Friday 19 May 2017

Study on how rats process smell may address larger issue of experiment reproducibility




May 18, 2017 by Carla Reiter 

University of Chicago psychology professor Leslie Kay and her research group set out to resolve a 15-year-old scientific dispute about how rats process odors. What they found not only settles that argument, it suggests an explanation for the much written-about "replication crisis" in some fields of science and points to better ways of designing experiments. 

Reproducible experimental results are part of the bedrock of scientific method. But a concern is that researchers, particularly in psychology and medicine, are too often unable to replicate the findings of colleagues in other labs.
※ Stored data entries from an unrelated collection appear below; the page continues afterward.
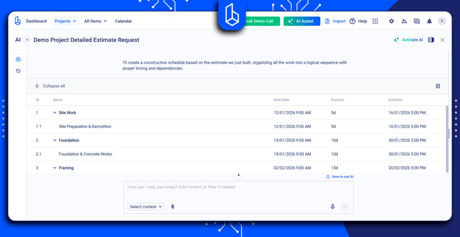This screenshot has width=460, height=237.
Task: Collapse the Foundation group
Action: pyautogui.click(x=54, y=140)
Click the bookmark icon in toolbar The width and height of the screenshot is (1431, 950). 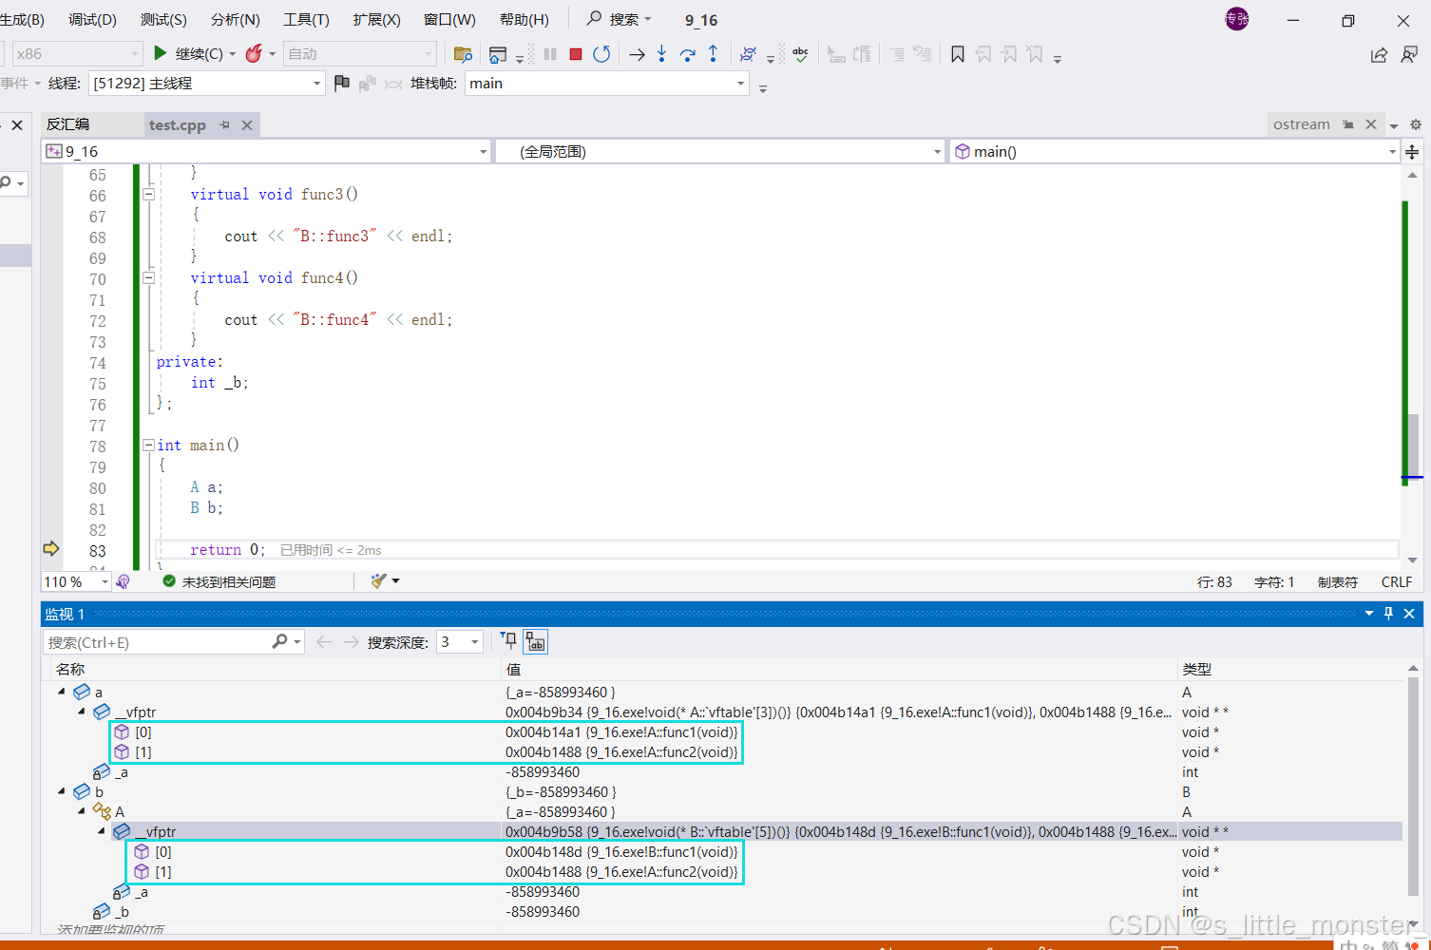(x=958, y=54)
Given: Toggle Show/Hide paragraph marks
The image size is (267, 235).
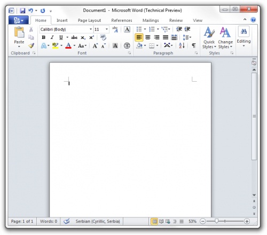Looking at the screenshot, I should coord(194,45).
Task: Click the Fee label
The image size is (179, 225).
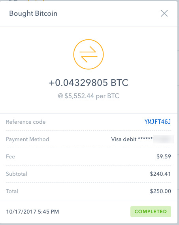Action: (x=11, y=156)
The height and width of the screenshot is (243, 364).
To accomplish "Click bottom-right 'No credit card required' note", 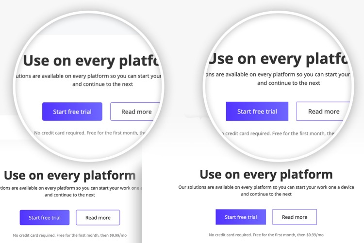I will (x=266, y=235).
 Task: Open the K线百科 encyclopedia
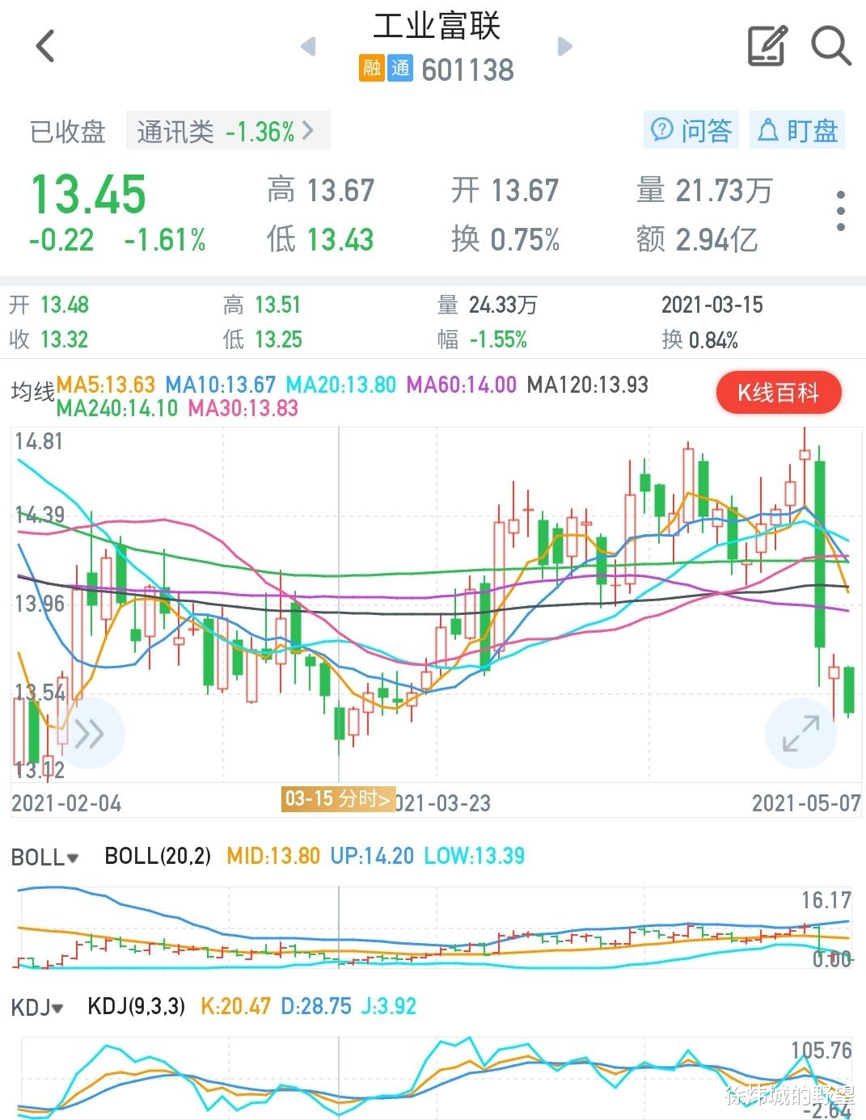(x=778, y=393)
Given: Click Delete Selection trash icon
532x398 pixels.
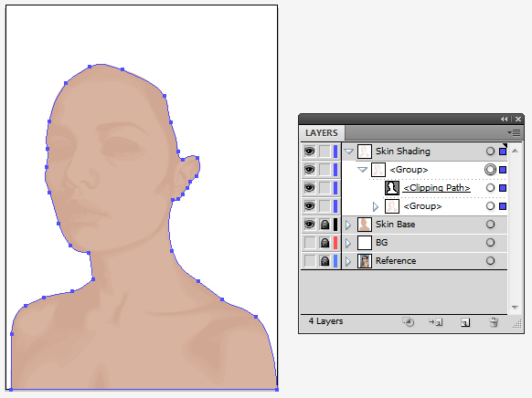Looking at the screenshot, I should point(494,322).
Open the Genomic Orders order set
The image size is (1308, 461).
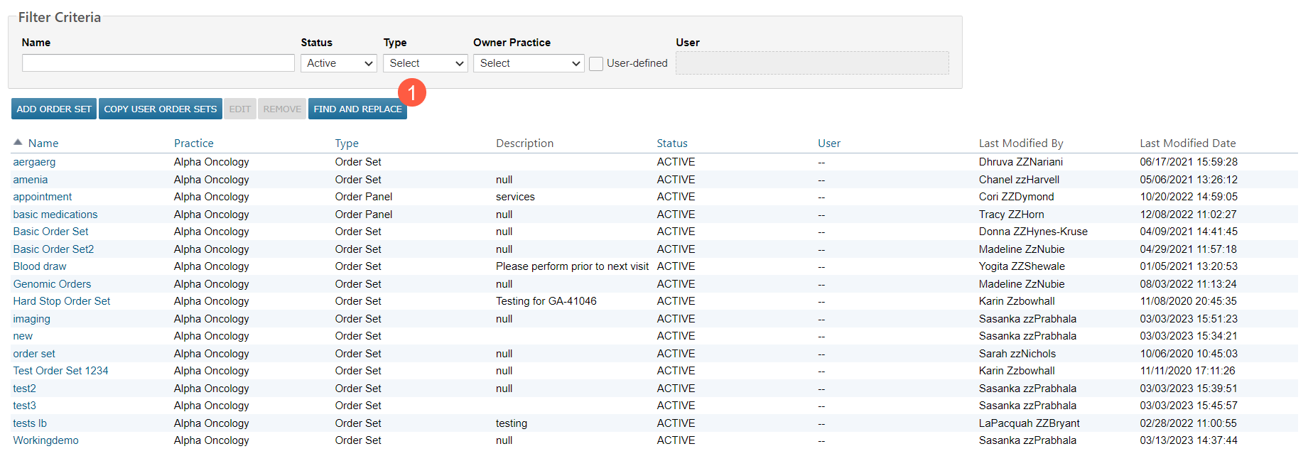(52, 284)
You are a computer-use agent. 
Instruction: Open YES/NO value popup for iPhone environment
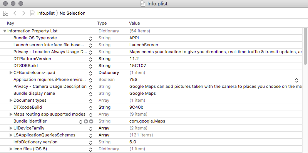pyautogui.click(x=296, y=80)
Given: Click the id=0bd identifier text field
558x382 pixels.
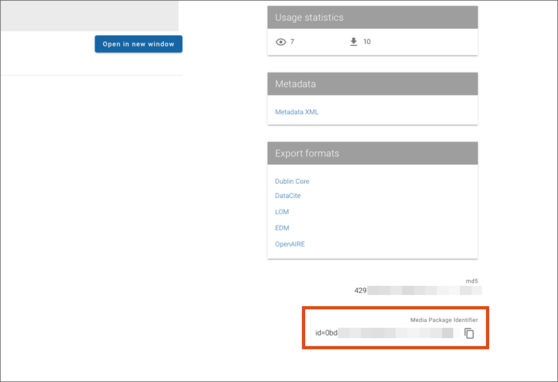Looking at the screenshot, I should [384, 333].
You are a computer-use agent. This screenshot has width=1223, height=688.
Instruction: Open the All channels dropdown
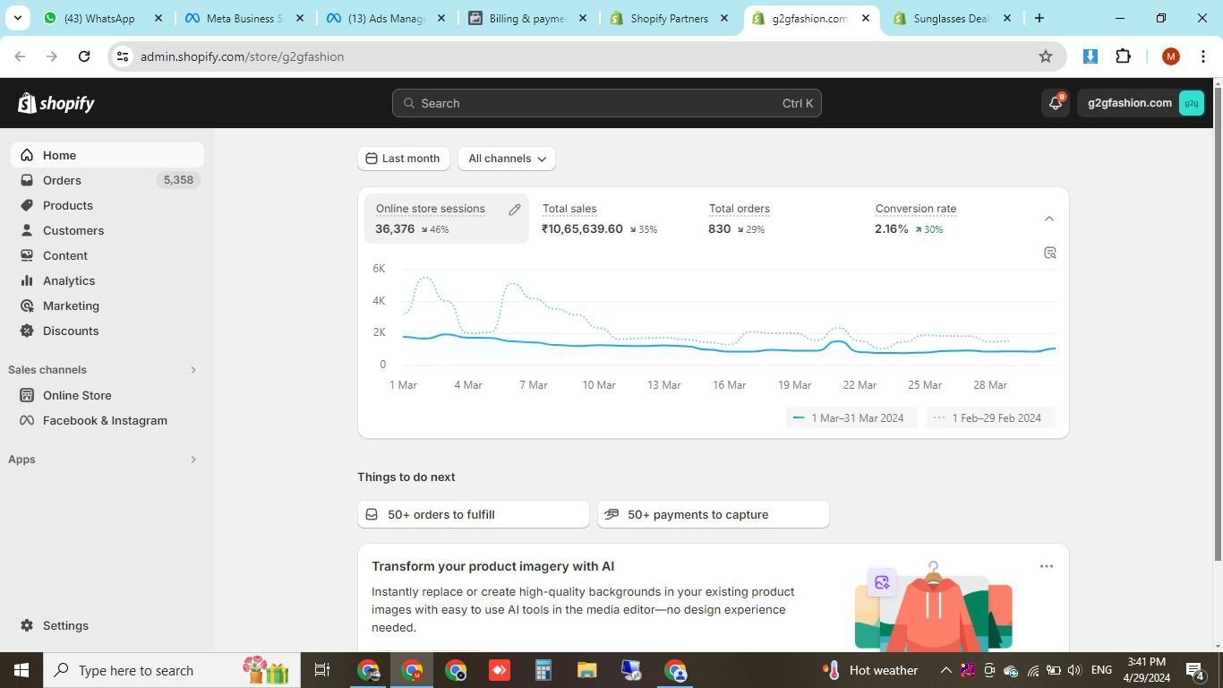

This has certainly been true of understanding how rats—and by extension, possibly humans—process smell. "There was simply a disagreement in the literature," Kay said. "Different labs tried to get the same result, and they were unsuccessful."

The diverging results came from two camps, doing similar but slightly different experiments. What Kay and her group found was that while both were correct, they were asking different questions without realizing it. Their experiments were not, in fact, comparable.

Kay's group's study, published this spring in Journal of Neuroscience, shows that the disparate conclusions arise from small but crucial differences in the way the two sets of experiments were set up. By eliminating those differences, and then doing both experiments rather than only one, the group was able to tease out similarities underlying the varying results and discover a general truth about how rats smell.